The Bourgeois Revolution

Tuesday, May 5th, 2009

Joshua Kurlantzick examines the bourgeois revolution — against democracy:

But the difference is that the protesters in the 1990s were fighting for democracy against a coup that had toppled an elected government [in Thailand]. Despite its name, the People’s Alliance is explicitly antidemocratic. In its platform, the group seeks election reform measures that are basically meant to slash the power of the rural poor, who comprise the majority of Thais. In the minds of the Thai middle class, poor voters only vote for politicians like the populist Thaksin because they’re offered incentives such as a few baht on voting day. One former U.S. ambassador to Thailand puts it bluntly: The middle class “disdain[s] the rural masses and see[s] them as willing pawns to the corrupt vote buyers.” Instead of fighting for democratic rights, in other words, the People’s Alliance is protesting against them.

The movement goes well beyond Thailand:

This shift from a reformist middle class to a reactionary one over a mere two decades should be surprising. But, unfortunately, Thailand is not alone. Across the developing world, from Russia to Venezuela to Mexico, as democracy faces new threats — elected leaders who disdain its institutions, rising corruption, and nationalistic economic plans — middle classes, once the vanguard of democracy, have increasingly turned against it. For the first time in decades, democracy activists are beginning to wonder whether building a strong middle class solidifies or threatens freedom’s global spread. Yet because the middle-class-equals-democracy theory has become so entrenched, if it is proven wrong, activists, democracy-promotion groups, and world leaders will not know how to replace it. In other words, they won’t have a clue about how to actually build democracy.

If the middle-class-equals-democracy theory is entrenched, what do we call the democracy-equal-freedom theory? Fortified?

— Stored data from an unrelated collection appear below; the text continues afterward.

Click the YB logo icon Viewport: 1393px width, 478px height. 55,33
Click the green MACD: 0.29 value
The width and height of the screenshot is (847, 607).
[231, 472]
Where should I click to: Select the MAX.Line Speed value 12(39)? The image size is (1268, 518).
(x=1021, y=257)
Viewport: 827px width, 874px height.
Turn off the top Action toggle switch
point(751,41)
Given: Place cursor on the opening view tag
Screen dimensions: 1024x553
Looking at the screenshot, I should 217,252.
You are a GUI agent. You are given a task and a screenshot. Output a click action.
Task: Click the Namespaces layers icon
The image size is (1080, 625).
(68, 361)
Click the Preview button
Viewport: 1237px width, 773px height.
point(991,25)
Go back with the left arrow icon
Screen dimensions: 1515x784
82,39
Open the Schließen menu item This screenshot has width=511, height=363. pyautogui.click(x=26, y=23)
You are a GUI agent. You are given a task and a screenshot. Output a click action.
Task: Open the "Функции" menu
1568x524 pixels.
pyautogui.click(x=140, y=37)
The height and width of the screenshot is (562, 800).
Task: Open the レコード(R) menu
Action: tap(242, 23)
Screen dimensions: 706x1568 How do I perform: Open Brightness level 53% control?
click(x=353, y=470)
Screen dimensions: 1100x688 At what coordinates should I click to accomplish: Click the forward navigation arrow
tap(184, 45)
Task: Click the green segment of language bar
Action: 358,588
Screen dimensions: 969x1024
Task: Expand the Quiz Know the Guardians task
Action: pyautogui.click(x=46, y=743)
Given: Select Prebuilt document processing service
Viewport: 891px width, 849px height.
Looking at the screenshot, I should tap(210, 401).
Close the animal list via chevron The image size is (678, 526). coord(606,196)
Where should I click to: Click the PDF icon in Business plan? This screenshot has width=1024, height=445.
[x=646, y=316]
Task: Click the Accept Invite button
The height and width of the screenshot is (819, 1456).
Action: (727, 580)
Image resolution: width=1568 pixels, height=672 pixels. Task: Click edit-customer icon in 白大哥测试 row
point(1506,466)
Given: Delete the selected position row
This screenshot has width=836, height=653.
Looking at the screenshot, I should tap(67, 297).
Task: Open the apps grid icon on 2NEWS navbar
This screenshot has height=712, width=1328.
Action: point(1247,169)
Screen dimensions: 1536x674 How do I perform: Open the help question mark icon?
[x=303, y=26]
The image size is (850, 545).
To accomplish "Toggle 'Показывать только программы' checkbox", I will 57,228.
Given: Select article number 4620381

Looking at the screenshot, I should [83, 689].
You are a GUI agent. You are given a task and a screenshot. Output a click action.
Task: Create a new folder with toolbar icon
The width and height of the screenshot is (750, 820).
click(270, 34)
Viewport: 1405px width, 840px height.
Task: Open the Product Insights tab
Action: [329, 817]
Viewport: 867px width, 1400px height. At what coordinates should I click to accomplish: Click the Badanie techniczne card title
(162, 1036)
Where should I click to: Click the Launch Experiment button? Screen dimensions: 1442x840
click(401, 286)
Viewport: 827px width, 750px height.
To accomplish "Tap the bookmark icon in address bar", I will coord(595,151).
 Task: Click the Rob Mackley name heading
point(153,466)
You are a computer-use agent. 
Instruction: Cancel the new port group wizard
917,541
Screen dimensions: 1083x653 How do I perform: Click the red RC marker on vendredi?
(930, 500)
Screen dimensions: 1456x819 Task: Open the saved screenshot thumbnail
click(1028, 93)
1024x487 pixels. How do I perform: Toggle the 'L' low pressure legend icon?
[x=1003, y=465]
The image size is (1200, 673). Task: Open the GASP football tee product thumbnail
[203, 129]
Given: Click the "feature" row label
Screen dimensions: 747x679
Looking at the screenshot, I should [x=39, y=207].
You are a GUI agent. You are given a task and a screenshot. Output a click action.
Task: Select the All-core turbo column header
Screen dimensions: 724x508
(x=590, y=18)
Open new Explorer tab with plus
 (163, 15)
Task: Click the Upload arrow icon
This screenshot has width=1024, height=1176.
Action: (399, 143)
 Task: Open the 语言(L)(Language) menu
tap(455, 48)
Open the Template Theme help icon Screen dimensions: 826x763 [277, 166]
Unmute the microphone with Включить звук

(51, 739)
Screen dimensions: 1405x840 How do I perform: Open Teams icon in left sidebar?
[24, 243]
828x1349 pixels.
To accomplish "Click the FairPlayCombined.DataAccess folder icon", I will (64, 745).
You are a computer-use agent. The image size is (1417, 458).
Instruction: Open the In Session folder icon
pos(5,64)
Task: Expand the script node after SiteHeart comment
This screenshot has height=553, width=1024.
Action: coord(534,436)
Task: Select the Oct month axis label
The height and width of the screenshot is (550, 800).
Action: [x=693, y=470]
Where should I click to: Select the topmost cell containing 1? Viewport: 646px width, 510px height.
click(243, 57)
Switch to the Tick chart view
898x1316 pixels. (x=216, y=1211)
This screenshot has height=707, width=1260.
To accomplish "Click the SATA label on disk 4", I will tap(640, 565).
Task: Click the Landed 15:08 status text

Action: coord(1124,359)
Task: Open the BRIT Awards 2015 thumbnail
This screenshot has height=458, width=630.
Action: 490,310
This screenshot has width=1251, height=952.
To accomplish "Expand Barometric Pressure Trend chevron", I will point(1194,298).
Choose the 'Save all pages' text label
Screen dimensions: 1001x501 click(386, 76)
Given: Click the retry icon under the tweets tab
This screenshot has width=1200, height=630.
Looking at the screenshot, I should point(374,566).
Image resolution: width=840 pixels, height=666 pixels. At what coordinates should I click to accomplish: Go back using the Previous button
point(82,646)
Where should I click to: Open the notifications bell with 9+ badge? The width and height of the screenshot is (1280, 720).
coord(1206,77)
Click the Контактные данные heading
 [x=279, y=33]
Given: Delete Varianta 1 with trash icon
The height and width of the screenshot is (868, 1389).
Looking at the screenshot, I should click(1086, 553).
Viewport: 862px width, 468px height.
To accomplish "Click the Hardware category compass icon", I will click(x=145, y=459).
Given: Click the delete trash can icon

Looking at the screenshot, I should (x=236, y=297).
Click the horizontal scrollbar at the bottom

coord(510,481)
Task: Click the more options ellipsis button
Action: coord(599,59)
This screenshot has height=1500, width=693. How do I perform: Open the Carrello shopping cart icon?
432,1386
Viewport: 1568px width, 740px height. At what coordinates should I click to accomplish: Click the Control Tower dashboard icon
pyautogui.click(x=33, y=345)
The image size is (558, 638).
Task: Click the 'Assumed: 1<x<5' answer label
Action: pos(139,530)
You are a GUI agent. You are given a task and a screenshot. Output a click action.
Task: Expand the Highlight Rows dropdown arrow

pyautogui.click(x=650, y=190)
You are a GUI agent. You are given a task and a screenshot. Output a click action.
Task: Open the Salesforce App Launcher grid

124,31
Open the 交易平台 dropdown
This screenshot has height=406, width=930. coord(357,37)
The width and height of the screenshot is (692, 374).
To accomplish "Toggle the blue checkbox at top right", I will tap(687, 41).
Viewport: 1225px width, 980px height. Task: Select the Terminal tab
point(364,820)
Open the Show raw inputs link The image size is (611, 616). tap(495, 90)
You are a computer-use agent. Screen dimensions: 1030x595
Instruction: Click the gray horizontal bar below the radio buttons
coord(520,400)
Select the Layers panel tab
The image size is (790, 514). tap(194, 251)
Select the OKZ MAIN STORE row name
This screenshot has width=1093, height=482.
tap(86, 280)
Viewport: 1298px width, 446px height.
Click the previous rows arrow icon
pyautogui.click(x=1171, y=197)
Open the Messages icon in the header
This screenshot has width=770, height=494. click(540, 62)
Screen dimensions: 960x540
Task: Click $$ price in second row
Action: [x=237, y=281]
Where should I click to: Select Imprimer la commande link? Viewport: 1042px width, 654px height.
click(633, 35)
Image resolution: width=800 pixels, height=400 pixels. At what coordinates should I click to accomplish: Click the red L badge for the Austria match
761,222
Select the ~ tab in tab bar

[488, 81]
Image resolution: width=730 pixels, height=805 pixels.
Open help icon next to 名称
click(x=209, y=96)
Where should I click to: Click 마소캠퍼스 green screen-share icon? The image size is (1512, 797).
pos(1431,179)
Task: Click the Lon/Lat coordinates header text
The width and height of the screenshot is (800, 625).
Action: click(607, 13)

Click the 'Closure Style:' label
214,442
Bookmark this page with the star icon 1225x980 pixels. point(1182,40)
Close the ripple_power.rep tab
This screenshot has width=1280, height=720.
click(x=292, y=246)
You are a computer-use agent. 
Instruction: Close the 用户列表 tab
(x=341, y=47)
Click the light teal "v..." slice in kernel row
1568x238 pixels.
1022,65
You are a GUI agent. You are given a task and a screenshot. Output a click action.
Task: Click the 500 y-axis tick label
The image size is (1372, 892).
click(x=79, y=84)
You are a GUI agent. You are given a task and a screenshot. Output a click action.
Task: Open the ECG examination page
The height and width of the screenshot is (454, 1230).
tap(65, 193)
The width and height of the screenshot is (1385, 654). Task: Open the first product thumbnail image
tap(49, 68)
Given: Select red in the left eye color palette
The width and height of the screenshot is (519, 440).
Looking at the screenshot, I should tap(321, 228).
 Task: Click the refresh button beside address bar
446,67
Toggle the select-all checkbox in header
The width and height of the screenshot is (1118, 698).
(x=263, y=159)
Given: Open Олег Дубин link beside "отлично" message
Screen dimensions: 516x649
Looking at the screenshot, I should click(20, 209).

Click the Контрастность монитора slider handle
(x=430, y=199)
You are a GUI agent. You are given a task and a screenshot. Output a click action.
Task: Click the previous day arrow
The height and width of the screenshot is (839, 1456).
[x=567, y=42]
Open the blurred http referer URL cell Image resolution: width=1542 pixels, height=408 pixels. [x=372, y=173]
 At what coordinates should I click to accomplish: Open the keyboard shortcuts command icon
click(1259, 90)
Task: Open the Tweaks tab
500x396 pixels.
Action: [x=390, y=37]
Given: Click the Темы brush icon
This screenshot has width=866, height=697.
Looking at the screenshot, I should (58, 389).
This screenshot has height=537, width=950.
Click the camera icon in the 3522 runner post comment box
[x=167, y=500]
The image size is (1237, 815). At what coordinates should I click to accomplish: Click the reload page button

The middle class’s newfound disdain for democracy is counterintuitive. After all, as political and economic freedoms increase, its members often prosper because they are allowed more freedom to do business. But, paradoxically, as democracy gets stronger and the middle class grows richer, it can realize it has more to lose than gain from a real enfranchisement of society.

Soon after acquiring democracy, urban middle classes often grasp the frustrating reality that political change costs them power. Outnumbered at the ballot box, the middle class cannot stop populists such as Thaksin or Venezuelan President Hugo Chávez. Once the middle class realizes it cannot stop the elected tyrants, it also comes to another, shattering realization: If urban elites can no longer control elections, all of their privileges — social, economic, cultural — could be threatened.

Are the urban elites concerned about social, economic, and cultural privileges, or are they concerned about rule of law — and keeping their own property?